Après deux mois d’ateliers, « La Troupe des ados de Togoudo » a tenu en haleine, samedi 3 décembre, les populations de la localité. Des tableaux de fou rire, de danse et de théâtre sur fond de sensibilisation au civisme ont laissé parents, encadreurs et initiateurs unanimement satisfaits.
En cette soirée du samedi le public a passé un inoubliable moment de plaisir. Des enfants âgés entre 8 et 19 ans, ont exécuté excellemment aussi bien des danses traditionnelle que urbaine. Ce spectacle de la troupe est régulièrement ponctué de par des conte théâtralisé et séance de fou rire.

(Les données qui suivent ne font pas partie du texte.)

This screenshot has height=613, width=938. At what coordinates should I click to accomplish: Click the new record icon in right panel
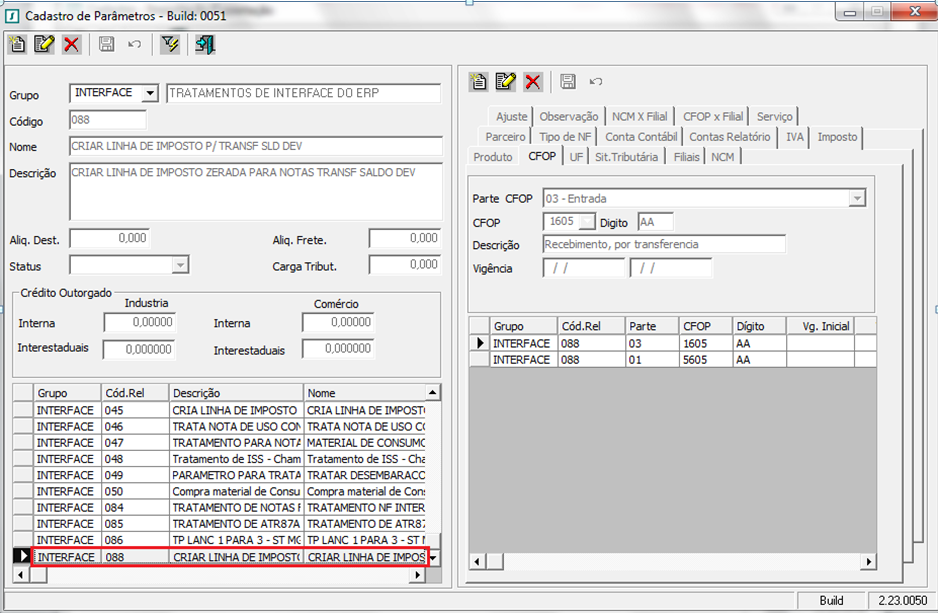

Miriam, 8 ans, élève au Ce2 vient de découvrir la scène pour la première fois. Elle fait partie des enfants qui se sont remarquablement affichés sur le podium. Aucunement intimidée par l’impressionnant public composé essentiellement de parents. Ses répliques tranchées ont déclenché de rires et acclamations nourries. Miriam a joué le rôle « d’Aziza » et en a pris goût. Désormais, « je rêve de devenir actrice », avoue-t-elle. Angèle, sa maman est tout aussi séduite et tentée. « Je serais ravie si elle entame une carrière artistique », confie-t-elle, heureuse.
« J’ai beaucoup gagné en connaissances », témoigne de son côté Kévin Kounasso, un étudiant de 19 ans. « Avant, avoue-t-il, je ne savais pas faire des pas de danse. En fait, c’est à cause de la danse que j’ai intégré le groupe. Mais j’ai vite compris qu’après la danse traditionnelle et moderne, il y a l’humour et la comédie donc ça m’a encore plus émerveillé et m’a donné l’envie de continuer »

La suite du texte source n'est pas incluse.